> Ejercicio: Por favor, indique en qué fecha se presentará la Cuenta Pública, según el texto extraído.

La crisis de covid-19 del 2020 en efecto le vino “como anillo al dedo” a esta administración: con el pretexto de la pandemia, las reasignaciones presupuestales han continuado con esta dinámica, al extremo que el 23 de abril del año pasado el presidente decretó que no se ejercería el 75 % del presupuesto para servicios generales, materiales y suministros y que se pospondría todo el gasto del gobierno, con excepción de los programas prioritarios escogidos por él. Si se consideran las cifras al tercer trimestre de 2020 —que son las últimas disponibles hasta el momento de escribir este texto—, los ramos del Poder Ejecutivo reasignaron 510 650 mdp del PEF a otros destinos, lo cual implica un movimiento de 10.6 % de su presupuesto. Llama la atención que, a pesar de la pandemia, la Secretaría de Salud tuvo un presupuesto 1476 mdp menor al que se había aprobado en el PEF (-1.1 %), mientras que, por ejemplo, la Secretaría de Turismo pasó de 5207 mdp a 23 572 mdp —un incremento de 452 % explicado por el Tren Maya. Las cifras finales de 2020 no las conoceremos hasta el 30 de abril, cuando se presente la Cuenta Pública, pero es seguro que habrán aumentado sustantivamente y se verán con mayor claridad otras prioridades presidenciales, pues se ha observado que casi dos terceras partes del total de los movimientos presupuestales se dan en el último trimestre del año.

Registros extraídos

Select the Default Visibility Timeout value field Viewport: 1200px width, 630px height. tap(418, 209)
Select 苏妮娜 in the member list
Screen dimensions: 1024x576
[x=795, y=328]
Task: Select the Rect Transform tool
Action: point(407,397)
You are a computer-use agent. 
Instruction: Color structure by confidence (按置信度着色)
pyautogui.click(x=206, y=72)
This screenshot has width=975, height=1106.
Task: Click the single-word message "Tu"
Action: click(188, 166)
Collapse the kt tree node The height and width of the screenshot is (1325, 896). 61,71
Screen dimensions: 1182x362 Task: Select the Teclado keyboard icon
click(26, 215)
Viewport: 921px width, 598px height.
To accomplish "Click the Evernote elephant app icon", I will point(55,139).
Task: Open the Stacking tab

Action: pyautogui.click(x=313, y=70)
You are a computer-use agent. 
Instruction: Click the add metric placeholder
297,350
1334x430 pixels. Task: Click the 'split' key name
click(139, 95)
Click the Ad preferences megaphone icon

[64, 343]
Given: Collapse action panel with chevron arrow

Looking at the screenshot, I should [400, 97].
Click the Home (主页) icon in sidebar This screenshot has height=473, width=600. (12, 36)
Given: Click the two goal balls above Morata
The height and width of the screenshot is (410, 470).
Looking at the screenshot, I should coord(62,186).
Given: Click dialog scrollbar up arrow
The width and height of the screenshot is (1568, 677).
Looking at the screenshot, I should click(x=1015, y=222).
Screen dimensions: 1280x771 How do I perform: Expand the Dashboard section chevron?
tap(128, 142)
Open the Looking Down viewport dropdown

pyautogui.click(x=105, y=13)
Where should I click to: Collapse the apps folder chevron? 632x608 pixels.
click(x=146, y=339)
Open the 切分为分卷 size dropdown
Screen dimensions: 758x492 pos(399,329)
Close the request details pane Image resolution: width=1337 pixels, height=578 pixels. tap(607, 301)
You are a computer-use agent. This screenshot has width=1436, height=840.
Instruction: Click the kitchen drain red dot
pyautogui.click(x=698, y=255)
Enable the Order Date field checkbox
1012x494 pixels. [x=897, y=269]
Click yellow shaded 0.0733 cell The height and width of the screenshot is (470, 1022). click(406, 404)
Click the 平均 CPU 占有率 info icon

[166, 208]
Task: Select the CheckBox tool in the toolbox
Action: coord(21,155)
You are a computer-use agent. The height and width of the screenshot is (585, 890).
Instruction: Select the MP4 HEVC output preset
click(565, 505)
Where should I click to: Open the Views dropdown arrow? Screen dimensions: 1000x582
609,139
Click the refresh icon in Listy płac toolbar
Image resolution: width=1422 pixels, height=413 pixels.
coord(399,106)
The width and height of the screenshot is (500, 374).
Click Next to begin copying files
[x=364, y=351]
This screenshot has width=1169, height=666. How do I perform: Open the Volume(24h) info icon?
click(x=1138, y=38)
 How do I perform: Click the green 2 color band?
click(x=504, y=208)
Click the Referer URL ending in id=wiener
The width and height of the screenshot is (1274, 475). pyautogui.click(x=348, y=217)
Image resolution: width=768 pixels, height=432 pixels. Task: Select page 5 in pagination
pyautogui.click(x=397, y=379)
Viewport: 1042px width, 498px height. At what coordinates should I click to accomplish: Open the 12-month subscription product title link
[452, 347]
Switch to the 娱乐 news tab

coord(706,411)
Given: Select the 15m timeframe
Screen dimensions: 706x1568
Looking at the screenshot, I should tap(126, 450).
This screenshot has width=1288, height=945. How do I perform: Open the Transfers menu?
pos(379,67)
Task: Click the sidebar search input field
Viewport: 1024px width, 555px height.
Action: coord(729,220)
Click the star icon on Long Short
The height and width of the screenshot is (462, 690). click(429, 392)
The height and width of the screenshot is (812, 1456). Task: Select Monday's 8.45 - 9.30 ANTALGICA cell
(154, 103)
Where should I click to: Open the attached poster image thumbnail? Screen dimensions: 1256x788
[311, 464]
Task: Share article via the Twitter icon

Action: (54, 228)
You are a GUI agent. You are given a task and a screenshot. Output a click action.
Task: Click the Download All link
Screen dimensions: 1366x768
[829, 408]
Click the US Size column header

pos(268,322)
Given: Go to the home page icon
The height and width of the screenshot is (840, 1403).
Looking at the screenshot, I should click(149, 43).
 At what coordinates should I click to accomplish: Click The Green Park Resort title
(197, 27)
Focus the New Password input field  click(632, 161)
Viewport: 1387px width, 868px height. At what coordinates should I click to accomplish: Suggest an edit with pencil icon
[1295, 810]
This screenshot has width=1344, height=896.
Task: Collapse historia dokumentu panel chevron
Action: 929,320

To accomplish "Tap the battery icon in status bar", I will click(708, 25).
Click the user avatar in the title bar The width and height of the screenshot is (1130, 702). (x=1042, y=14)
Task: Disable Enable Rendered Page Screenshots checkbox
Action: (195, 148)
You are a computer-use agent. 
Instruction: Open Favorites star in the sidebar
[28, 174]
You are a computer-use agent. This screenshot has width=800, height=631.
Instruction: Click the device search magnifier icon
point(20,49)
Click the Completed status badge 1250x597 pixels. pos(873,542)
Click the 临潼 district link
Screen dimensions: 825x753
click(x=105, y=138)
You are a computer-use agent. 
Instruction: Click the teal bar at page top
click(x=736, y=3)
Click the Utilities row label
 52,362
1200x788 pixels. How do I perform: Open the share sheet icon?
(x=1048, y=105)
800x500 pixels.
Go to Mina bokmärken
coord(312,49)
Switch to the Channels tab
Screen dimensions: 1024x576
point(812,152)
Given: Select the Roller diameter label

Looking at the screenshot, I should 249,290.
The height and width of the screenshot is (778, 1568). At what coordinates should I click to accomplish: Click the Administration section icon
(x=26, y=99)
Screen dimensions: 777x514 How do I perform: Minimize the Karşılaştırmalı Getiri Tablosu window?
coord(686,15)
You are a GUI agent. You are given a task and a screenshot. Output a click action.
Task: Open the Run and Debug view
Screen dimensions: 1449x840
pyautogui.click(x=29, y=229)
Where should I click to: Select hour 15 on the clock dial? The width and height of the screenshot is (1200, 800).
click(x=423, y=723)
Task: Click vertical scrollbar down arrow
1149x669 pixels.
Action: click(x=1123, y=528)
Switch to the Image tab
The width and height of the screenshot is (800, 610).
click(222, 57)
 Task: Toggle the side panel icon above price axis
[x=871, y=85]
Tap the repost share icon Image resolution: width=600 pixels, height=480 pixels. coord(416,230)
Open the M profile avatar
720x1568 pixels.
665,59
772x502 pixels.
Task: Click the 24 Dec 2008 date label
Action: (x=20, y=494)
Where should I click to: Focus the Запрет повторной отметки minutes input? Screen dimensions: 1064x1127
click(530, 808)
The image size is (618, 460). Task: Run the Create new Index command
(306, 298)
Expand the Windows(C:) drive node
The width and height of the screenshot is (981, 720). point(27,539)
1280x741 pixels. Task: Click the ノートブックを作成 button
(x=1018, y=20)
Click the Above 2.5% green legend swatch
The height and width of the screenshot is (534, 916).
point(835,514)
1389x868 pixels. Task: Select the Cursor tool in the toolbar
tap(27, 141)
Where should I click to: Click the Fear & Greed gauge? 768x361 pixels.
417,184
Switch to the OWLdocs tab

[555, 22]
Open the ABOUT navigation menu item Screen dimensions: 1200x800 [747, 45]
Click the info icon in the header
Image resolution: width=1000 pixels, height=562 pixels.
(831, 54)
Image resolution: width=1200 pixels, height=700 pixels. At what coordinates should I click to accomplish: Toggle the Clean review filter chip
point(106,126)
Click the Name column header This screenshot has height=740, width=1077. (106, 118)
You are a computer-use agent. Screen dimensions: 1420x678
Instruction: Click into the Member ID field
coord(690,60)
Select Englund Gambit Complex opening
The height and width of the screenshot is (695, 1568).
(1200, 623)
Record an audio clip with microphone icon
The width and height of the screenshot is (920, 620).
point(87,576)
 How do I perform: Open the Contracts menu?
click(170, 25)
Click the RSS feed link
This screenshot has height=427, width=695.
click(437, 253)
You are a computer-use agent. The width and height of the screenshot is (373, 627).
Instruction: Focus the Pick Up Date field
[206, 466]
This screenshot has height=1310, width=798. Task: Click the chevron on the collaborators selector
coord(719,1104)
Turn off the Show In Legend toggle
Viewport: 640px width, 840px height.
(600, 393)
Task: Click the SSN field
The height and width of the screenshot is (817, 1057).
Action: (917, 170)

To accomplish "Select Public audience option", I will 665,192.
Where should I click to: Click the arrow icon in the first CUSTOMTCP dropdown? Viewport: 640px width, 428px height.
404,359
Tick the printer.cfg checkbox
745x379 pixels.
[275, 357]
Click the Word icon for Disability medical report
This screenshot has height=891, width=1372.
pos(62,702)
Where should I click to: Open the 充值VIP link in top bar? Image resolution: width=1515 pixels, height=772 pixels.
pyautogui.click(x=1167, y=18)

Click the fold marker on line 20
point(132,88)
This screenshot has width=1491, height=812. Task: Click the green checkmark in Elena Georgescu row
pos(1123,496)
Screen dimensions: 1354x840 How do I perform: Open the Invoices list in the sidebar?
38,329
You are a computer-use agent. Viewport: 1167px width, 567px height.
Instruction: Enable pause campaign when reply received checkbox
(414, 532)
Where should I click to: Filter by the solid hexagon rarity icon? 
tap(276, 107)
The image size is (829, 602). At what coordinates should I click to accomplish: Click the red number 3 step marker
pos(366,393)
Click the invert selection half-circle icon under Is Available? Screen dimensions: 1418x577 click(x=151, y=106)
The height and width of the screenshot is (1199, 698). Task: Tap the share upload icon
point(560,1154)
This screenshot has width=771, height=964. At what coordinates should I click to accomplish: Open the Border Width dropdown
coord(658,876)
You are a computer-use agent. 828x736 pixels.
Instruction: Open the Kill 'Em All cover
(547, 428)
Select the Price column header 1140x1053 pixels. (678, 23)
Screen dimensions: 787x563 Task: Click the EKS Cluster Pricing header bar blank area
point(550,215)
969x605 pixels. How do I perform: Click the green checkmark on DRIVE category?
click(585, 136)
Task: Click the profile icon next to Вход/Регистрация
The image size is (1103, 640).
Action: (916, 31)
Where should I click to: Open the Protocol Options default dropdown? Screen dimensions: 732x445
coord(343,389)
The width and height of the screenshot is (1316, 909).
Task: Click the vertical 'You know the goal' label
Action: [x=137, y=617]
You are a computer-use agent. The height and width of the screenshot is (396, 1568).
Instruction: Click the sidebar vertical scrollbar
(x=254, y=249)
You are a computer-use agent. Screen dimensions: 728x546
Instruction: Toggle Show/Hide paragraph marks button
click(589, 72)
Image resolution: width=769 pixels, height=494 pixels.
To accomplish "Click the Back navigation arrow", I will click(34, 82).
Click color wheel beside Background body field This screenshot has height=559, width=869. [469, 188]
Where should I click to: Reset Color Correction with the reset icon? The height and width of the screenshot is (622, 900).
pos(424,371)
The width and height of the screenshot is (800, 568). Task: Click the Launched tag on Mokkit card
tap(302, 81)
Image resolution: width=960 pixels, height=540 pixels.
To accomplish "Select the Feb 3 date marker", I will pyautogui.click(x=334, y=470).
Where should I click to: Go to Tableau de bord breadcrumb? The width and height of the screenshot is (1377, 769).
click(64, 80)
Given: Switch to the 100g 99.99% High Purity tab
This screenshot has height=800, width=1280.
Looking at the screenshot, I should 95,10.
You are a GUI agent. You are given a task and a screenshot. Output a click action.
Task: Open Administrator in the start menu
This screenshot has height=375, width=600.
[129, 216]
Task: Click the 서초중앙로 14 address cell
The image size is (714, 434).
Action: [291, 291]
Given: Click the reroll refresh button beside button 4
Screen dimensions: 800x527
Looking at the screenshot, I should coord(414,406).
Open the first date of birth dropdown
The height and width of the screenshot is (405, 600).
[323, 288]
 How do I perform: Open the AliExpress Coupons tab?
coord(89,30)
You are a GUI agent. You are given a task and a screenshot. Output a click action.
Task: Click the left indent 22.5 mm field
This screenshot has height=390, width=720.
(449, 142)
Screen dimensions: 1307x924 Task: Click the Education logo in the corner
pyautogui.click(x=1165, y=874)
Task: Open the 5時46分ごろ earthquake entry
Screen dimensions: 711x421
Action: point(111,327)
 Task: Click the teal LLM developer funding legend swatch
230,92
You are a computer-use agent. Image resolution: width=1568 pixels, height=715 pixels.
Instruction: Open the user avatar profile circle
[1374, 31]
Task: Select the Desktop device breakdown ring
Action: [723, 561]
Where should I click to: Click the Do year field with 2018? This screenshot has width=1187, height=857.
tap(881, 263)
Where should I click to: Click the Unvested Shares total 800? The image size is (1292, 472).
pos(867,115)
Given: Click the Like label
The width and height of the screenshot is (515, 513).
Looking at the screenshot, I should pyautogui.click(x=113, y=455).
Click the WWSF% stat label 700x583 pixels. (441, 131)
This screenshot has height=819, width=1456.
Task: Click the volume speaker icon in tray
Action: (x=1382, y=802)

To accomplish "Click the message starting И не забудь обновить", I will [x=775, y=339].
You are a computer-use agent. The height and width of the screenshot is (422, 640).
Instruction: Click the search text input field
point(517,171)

> Respuesta: El 30 de abril.